The research revealed that super is the main source of retirement income for respondents followed by the age pension. In total, 85 per cent of people said they had accumulated super for their retirement and 75 per cent were satisfied with their financial security.

However, Challenger head of retirement income research, Aaron Minney, noted that there was a reluctance from retirees to increase the drawdown of their super to further improve their lifestyle.

“The National Seniors survey shows that retirement income reforms could not have come at a better time,” Mr Minney said.

“Many retirees cut back on their lifestyle rather than spending their savings for the purpose it was intended.

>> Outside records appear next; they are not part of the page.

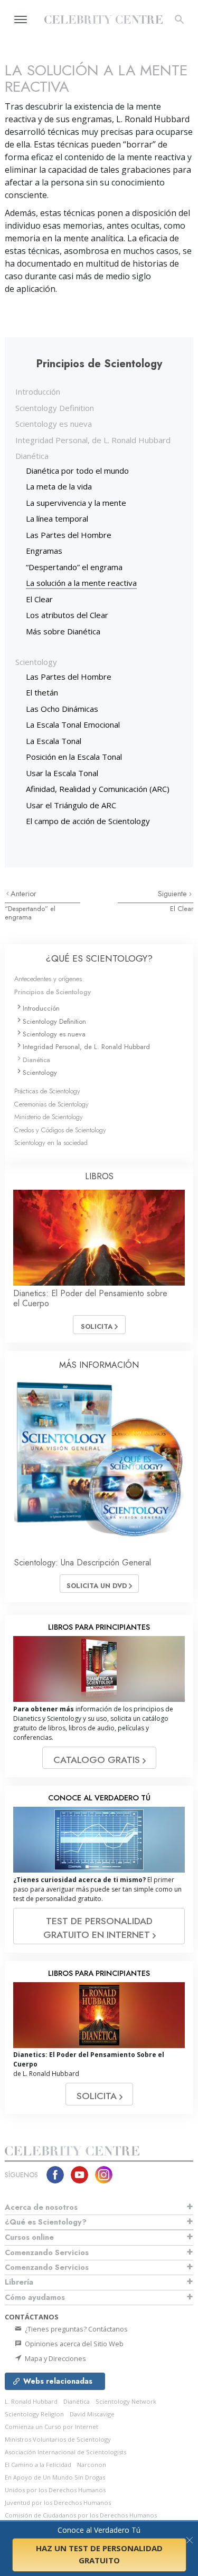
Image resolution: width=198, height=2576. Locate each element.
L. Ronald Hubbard (31, 2401)
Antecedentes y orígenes (48, 979)
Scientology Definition (54, 408)
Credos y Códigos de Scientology (60, 1130)
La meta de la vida (59, 486)
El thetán (42, 692)
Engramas (44, 550)
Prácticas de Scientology (47, 1091)
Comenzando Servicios (47, 2252)
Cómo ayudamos (35, 2297)
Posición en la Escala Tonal (74, 756)
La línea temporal (57, 518)
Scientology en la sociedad (51, 1143)
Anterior (23, 893)
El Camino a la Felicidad (38, 2465)
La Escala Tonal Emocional (73, 724)
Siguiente (173, 893)
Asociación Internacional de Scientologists (65, 2452)
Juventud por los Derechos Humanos (58, 2502)
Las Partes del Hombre (68, 535)
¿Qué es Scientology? (46, 2222)
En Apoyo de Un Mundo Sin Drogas (55, 2477)
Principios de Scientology (52, 992)
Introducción (37, 391)
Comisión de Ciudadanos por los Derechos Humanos (81, 2515)
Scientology (36, 662)
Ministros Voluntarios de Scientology (58, 2439)
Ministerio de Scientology (48, 1117)
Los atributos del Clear (67, 615)
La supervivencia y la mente (76, 502)
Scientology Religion (34, 2414)
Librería (19, 2282)
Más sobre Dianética (63, 631)
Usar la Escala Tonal (62, 773)
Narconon (91, 2465)
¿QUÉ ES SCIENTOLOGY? (99, 958)
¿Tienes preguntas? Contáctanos (75, 2329)
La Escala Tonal (53, 741)
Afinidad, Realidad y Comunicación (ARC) (97, 788)
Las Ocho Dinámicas (62, 708)
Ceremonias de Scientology (51, 1104)
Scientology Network (126, 2401)
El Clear (39, 599)
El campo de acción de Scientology (88, 821)
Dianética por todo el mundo (77, 470)
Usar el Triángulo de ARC (71, 805)
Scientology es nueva (53, 423)
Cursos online (29, 2237)
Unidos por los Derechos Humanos (55, 2490)
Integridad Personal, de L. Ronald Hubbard (93, 440)
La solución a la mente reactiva (81, 582)
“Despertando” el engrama (74, 567)
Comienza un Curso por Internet (51, 2427)
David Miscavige (92, 2414)
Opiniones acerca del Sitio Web (73, 2343)
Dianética (32, 455)
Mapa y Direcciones (54, 2358)
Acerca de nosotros (41, 2207)
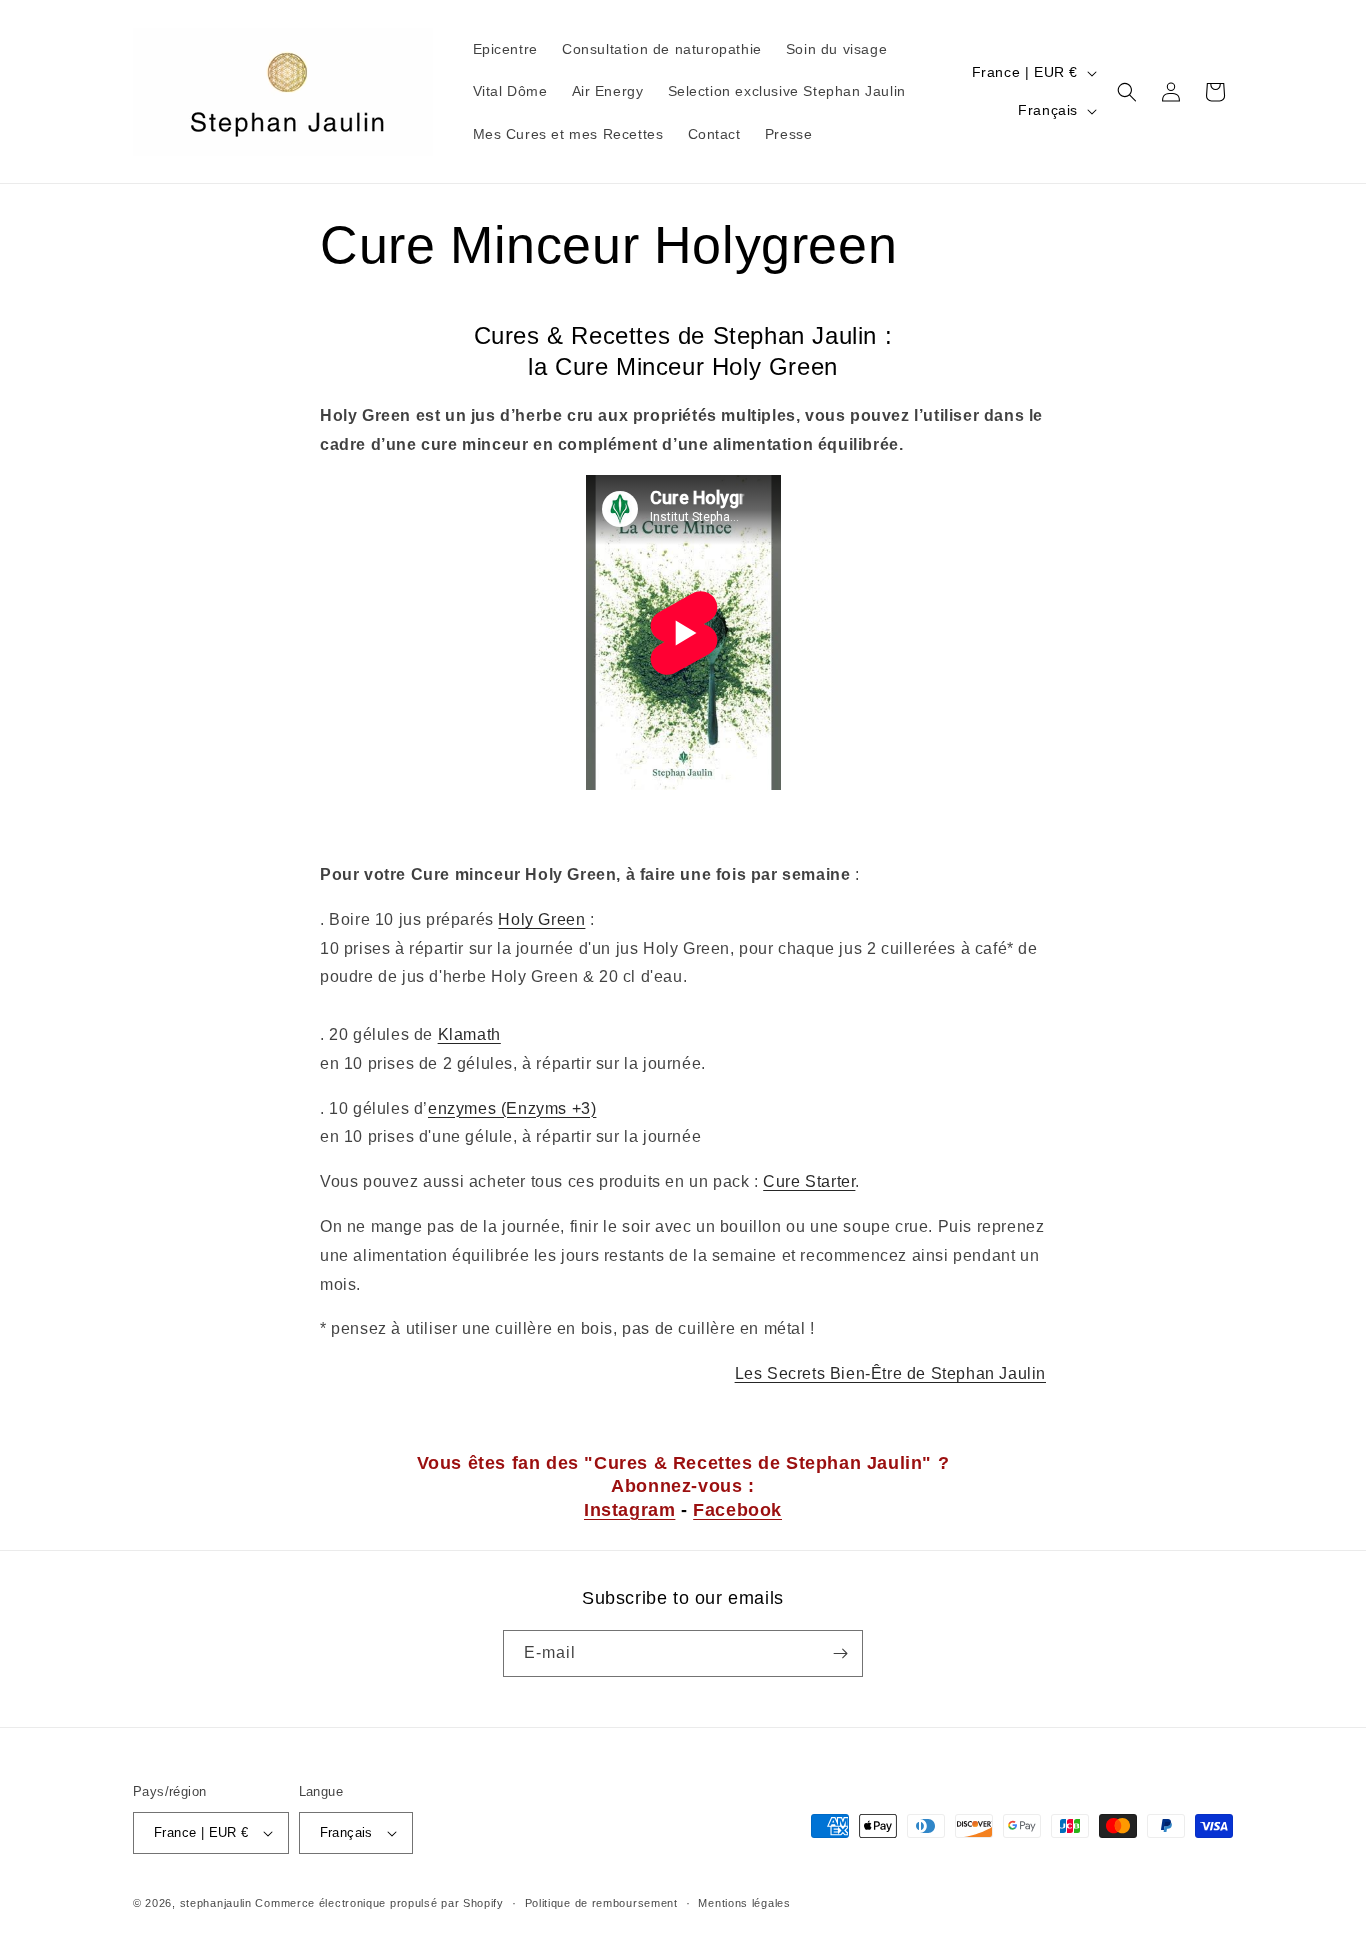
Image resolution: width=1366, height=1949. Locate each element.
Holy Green (541, 919)
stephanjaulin (216, 1903)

Hoarding the nest egg means they are missing out on some of what they could enjoy.”

The Retirement Income Covenant, which came into effect on 1 July, requires super trustees to develop a retirement income strategy in order to maximise retirement income for their members and properly manage associated risks.

Having money available for future health and medical costs was the top reason for preserving retirement capital for almost 84 per cent of the survey respondents, while 70 per cent said they had set aside money to cover other unexpected expenses or emergencies.

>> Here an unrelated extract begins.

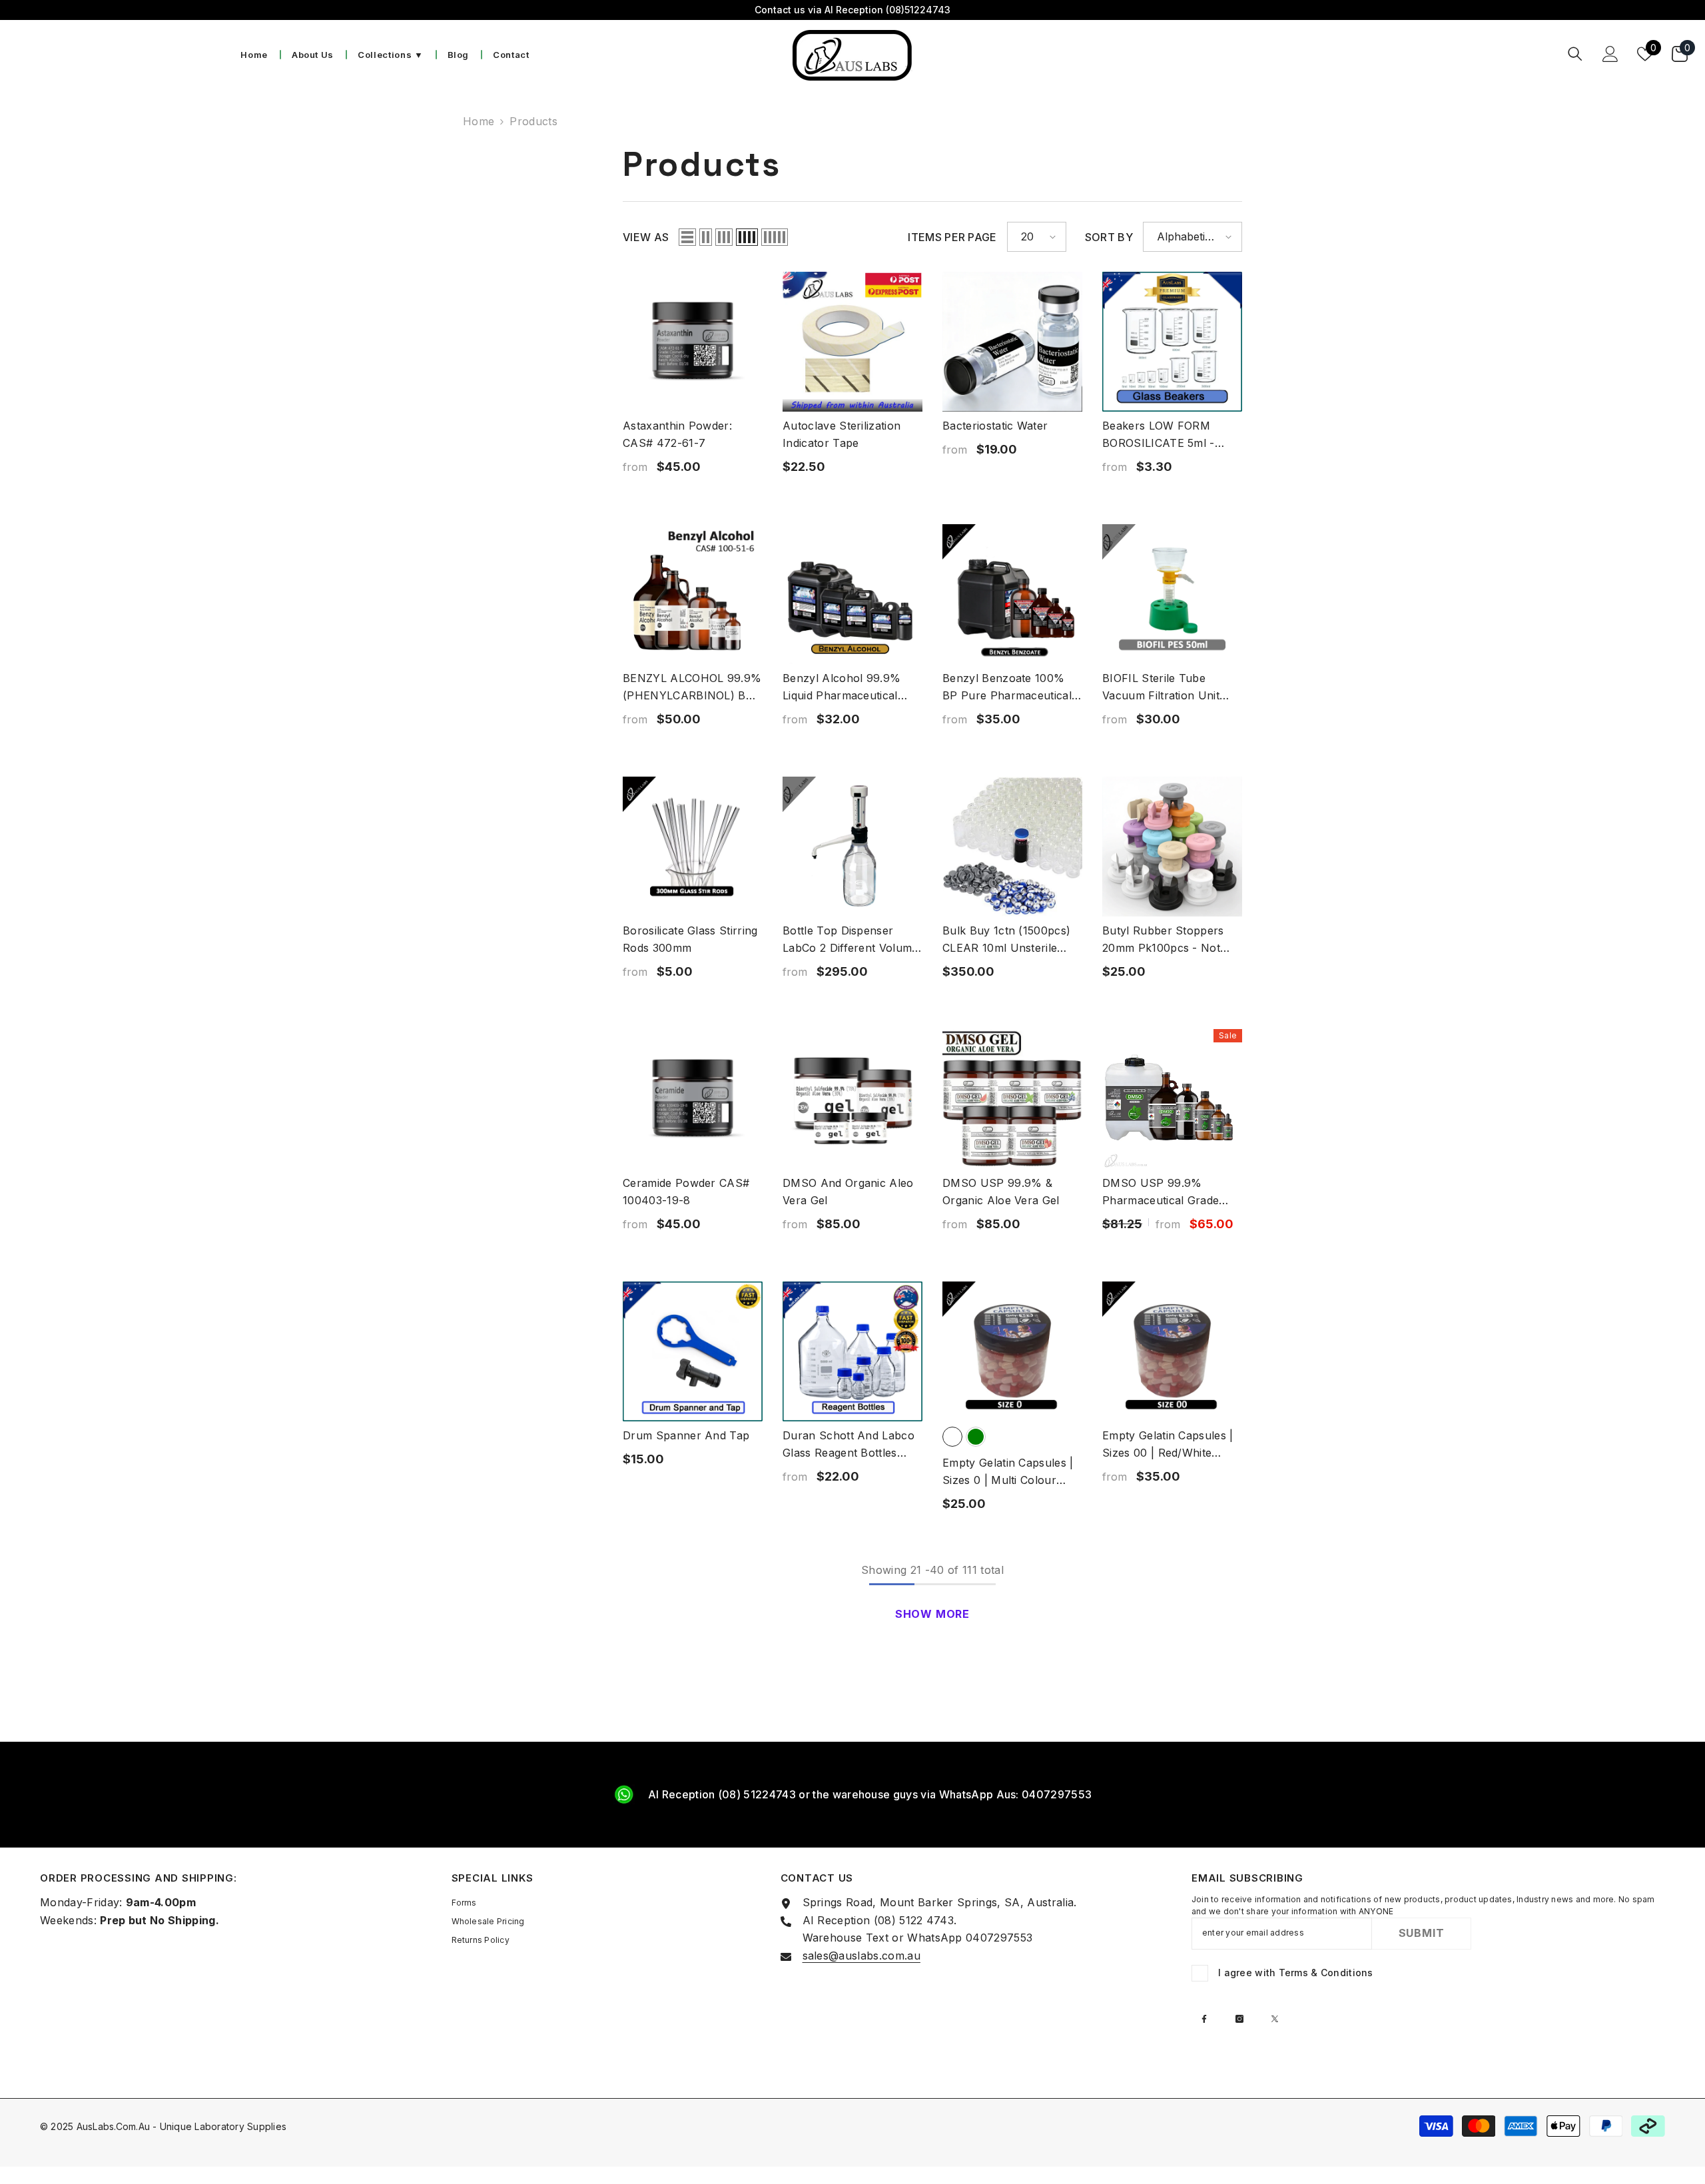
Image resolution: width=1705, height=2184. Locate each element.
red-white (952, 1437)
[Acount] (1610, 54)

The research also highlighted a disparity between men and women when it comes to retirement income, with Professor McCallum noting that women trail men “on just about every score on superannuation”.

“More men enjoy a comfortable retirement from super, and more women than men have super balances so low, they are reliant on the age pension,” he said.

Of those surveyed, 82 per cent of women were found to have accumulated super for their retirement compared to 88 per cent of men.

Additionally, comfort in retirement was found to be higher among those who own their home. However only 2 per cent of those surveyed said they had accessed their home equity through the Pension Loan Scheme or a reverse mortgage.

“As the report has concluded, retirees and pre-retirees need better access to financial advice and user-friendly tools that account for the complexity of intersections between the retirement income system and peoples’ housing, health, aged care and employment circumstances,” Mr Minney said.

“Further, super funds need to have a strategy for managing the financial risks facing retirees and help them maximise their income in retirement.”